*** Opening of Records for the task ***

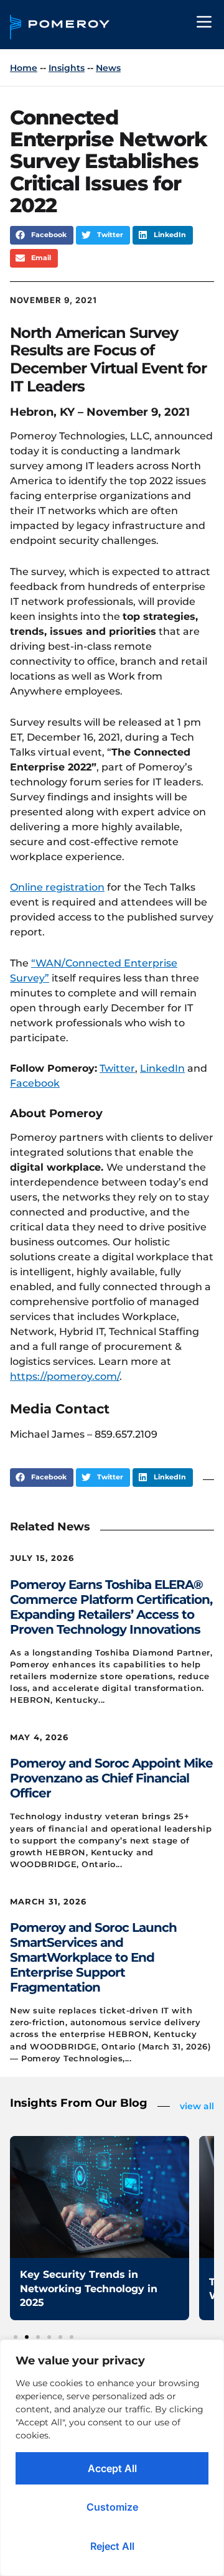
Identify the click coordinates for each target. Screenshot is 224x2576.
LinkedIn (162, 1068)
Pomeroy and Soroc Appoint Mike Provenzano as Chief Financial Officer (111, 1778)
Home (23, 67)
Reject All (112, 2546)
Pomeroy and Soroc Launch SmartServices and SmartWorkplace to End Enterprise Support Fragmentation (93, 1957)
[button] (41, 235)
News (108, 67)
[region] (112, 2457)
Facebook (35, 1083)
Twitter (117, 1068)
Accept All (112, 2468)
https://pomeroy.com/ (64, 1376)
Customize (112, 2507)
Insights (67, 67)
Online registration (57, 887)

*** Close of Records for the task ***

- [Instructions to follow]:
Your copy of the entries must be exact and must contain no pictures.

- [Output of the exercise]:
Identify the click coordinates for each target. Screenshot is 224x2576.
LinkedIn (162, 1068)
Pomeroy and Soroc Appoint Mike Provenzano as Chief Financial Officer (111, 1778)
Home (23, 67)
Reject All (112, 2546)
Pomeroy and Soroc Launch SmartServices and SmartWorkplace to End Enterprise Support Fragmentation (93, 1957)
[button] (41, 235)
News (108, 67)
[region] (112, 2457)
Facebook (35, 1083)
Twitter (117, 1068)
Accept All (112, 2468)
https://pomeroy.com/ (64, 1376)
Customize (112, 2507)
Insights (67, 67)
Online registration (57, 887)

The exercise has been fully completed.